The harmful bit about this is that even though other races do the exact same, the people judging, the professors, the institutions, and other parties might not take their work seriously because of bias. I saw people present papers on fields in psychology and mental health, topics I have done research in and tried dabbling in myself. Most weren't even as deep as I went, but here they were at IEEE, and the best I got was presenting at a school thing where my professors didn't even take it seriously. To be fair, my paper didn't go into technical details and exploratory deeper means—the more time aspect I was talking about—but still. Anyway, it was good knowing that this is possible and that when people are funded and given more time and attention by their schools, institutions, and professors, they too can reach such heights because, trust me, even the people we see presenting also started from zero and didn't have any clue. The only difference is someone looked at them as people who can, invested in them money-wise and time-wise, and with time, they are up at an IEEE conference. And investment is huge. To attend the conference was a thousand dollars plus. The schools and institutions and labs that sent these people paid for that.
 
Everyone is capable of doing this. It's not as complicated or hard as we assume. The formula is the same. The knowledge is the same. It just needs institutions to invest in the people, something I feel is lacking. Because well, as one student will start with a novel idea and get a professor to pick them up, hold their hand, invest in them time and money to take that idea further and do research and give them the means and resources to take that idea to IEEE publishing level, another student will have the same idea, and no one will even bother to hold their hand simply because "these things are for that kind of people."

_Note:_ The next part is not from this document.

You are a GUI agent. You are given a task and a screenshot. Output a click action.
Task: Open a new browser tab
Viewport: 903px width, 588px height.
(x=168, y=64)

Outside of that, I learnt a lot, met some amazing people with genius ideas: people from high school, undergrad, graduates from all over the states and all over the world. We had people who flew in from Finland, Korea, and states like Alabama, New Hampshire, and all over. The energy was nice. The ideas were endless. You could finish all of them, and I can't even talk about all of them. The papers presented, some were unique and new. Others were just research ideas that any normal person like you and me with resources and funding and basic common sense, undergraduate understanding, could do or arrive at or publish.

AI was the word of the day, and I could take a shot every time someone said the word AI or the word model. Homer Simpson would be proud of me. It was all AI this and AI that and our model this and prediction that. Basically, the process is: we found a dataset, did some analysis, found a thing (trend, problem, gap, etc.), thought of a solution, got help in terms of funding, money, professor time, etc., to do more research and test in the real world (most didn't even test in the real world), built a model to predict or ascertain our findings (last didn't even do this stage), and then sent our work to IEEE. A process I personally have done several times in work, class projects, and course works and even final semester projects. The only difference is no one told me that's what it actually takes to ask to be published in IEEE.

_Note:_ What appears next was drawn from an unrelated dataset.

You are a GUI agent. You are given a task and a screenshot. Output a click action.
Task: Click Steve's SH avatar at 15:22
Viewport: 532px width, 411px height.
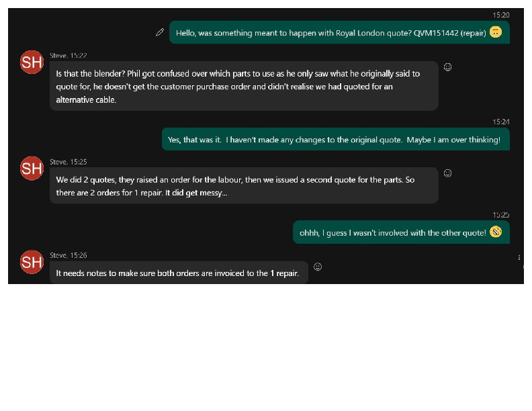click(x=32, y=63)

Anyway, all in all, these things are not hard or complicated or need genius brains. It's a time and resources problem, mostly time, because, like I said, most didn't even do real-world testing.

Anyone is capable of doing this in whatever research field you want. This was mainly health-focused, but the formula is the same for most, I'm guessing.

Never count yourself out: 90% of the work is "showing up," as they say. Show up, try and get into these rooms, and get exposed. I always remember a video of Obama saying the exact same thing: that you walk into these rooms and realize that these people aren't all that. They have been exposed and given the confidence to think they belong, but they aren't the smartest or brightest or some sort of gods and geniuses.